De la carta me sorprende la inclusión de pan con tomate con aceite de oliva y ajo. No puedo resistirme. Como intuía, es una deconstrucción líquida y minúscula de la que Ferran Adrià se sentiría orgulloso. Lo segundo que logra desclavar mis ojos de la hipnótica alineación vertical de acero y luz eléctrica es el posavasos, que muestra a un niño con una máscara veneciana y un sombrero de papel. Me lo meto en el bolsillo. Necesito un nombre japonés de mujer para una historia y le pregunto el suyo a la frágil y sonriente camarera que me sirve. Me lo escribe amablemente en un papel en caracteres japoneses y occidentales. Solo puedo reproducir los segundos: Kanako Kinoshita. 
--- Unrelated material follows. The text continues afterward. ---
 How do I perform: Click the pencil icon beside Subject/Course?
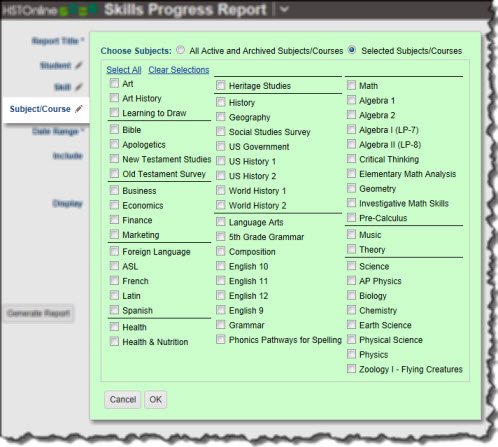(x=79, y=109)
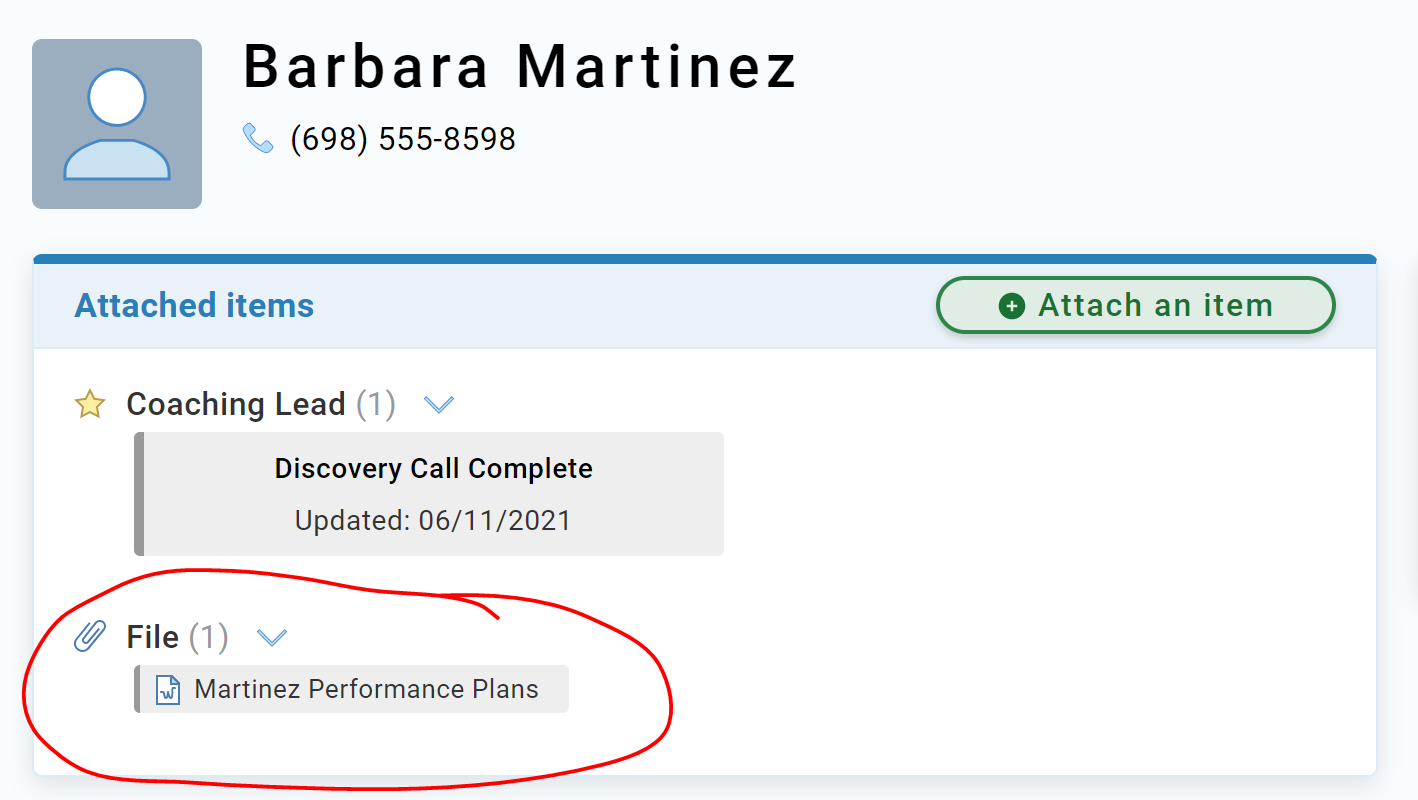Click the File section label
The width and height of the screenshot is (1418, 800).
pos(153,637)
En el ascensor de camino a la planta 57 pienso en los motivos por los que me fascina la mujer japonesa (la bonita, obviamente, como en todas partes las hay que provocan pavor): esa delicadeza de rasgos y gestos, la línea del horizonte que dibujan al amusgar los ojos, esa fragilidad ósea, esos cuerpos plancha, modelo alambre que estalla contra los principios elementales del gusto mediterráneo, léase la voluptuosidad y la curva. 
Nuevas vistas más impresionantes si cabe, esta vez con el acompañamiento del melos timbre de una cantante melódica. Me asignan un sitio en una mesa larga de mármol, la misma en la que, a escasos metros a mi derecha, se sentaba un achispado Bill Murray quien, con la pajarita descolocada, le sugería a Scarlett Johansson una de las locuras irrealizables más deliciosas de la historia del cine: un plan de fuga de la realidad que los llevara a fundar un grupo de jazz (también traducible por "depositemos en la atracción que sentimos el sueño de abandonar nuestras insatisfechas vidas").
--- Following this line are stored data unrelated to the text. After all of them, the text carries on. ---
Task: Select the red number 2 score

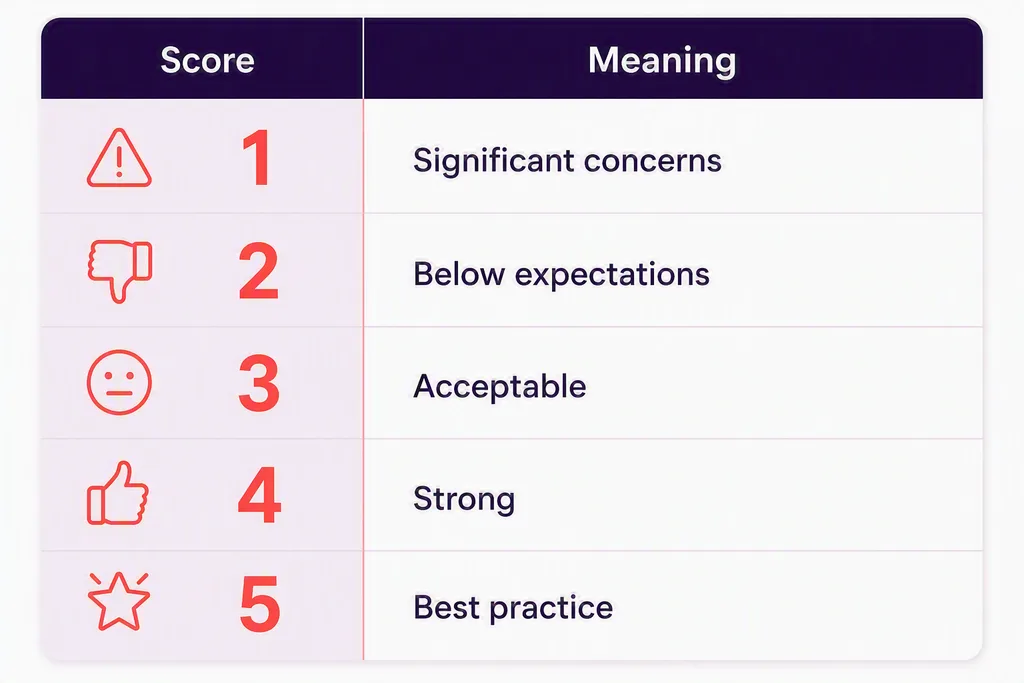Action: 259,271
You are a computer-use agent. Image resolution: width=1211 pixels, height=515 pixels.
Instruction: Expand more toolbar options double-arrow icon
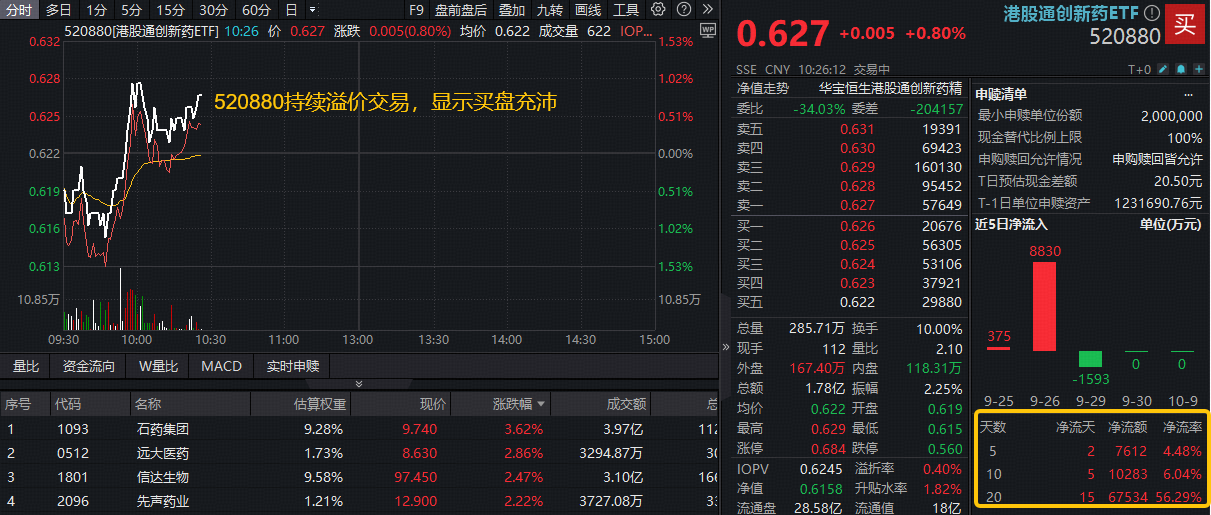click(x=707, y=10)
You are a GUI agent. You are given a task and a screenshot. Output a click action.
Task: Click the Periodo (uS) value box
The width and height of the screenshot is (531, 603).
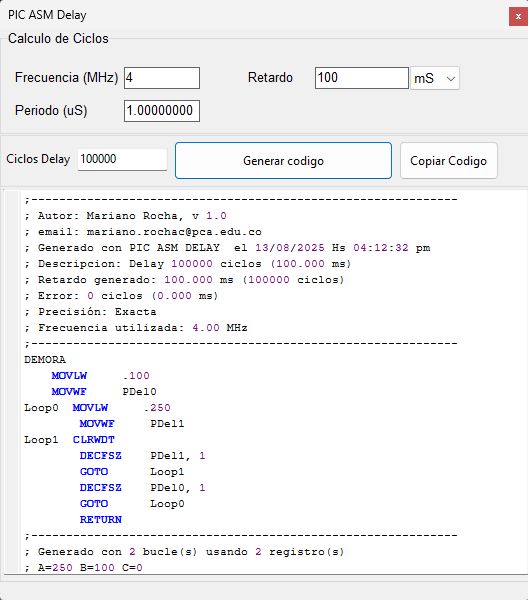tap(163, 111)
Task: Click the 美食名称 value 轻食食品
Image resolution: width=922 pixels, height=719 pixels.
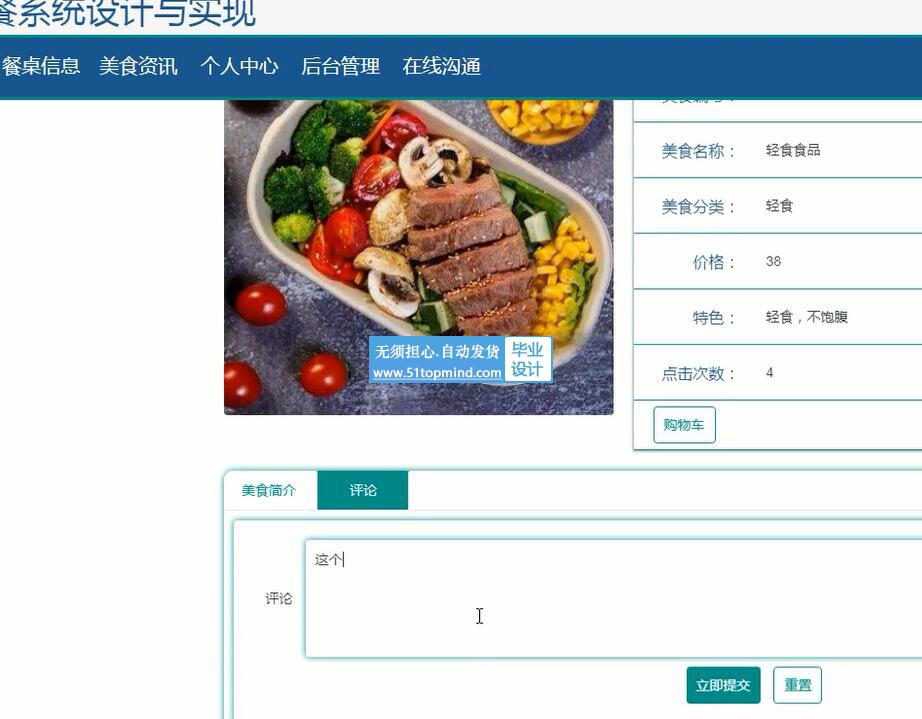Action: pos(793,151)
En estos momentos me siento dichoso pero, de forma paradójica, la buena fortuna inquieta porque, al no conocer los motivos por los que le señala a uno en vez de a otro, eres consciente de que tan caprichosamente llega como se va. Si sumamos a esto un absurdo sentido de la culpabilidad -tamaño bolsillo del que corroe a los supervivientes de un accidente masivo- por momentos la suerte, en vez de bendecir, asusta. Al mismo tiempo (paradoja sobre la paradoja) consigue reforzar la mayor lección vital: Ahora es el momento.
Me tomo un dulcísimo Bellini. Adoro los cocktails, me parecen una de las más convincentes  aspiraciones humanas a la perfección: una creación sabrosa y sofisticada que consigue desinhibir con un toque de clase. Además, por principio, si estás tomándote un cocktail es que estás esculpiendo un rato feliz, seguramente en buena compañía, ahuyentando las penas y ralentizando el tiempo. Nada malo puede ocurrirte mientras te llevas a los labios un cocktail. En esto se parecen a los hoteles de lujo como este, territorio amigo, casa de todos y lugar de nadie. Me chiflan pues constituyen un entorno a la vez protector e irreal, donde sentirse seguro y parte de una fantasía. Allá donde viaje procuro pernoctar en ellos o, cuanto menos, visitarlos, aunque sólo sea para degustar un cocktail. Apuesto a que en una de las suites del Park Hyatt mis cenizas reposarían eternamente agradecidas. En especial de noche, mirando hacia afuera, a las parpadeantes luces encarnadas de los rascacielos de Tokio.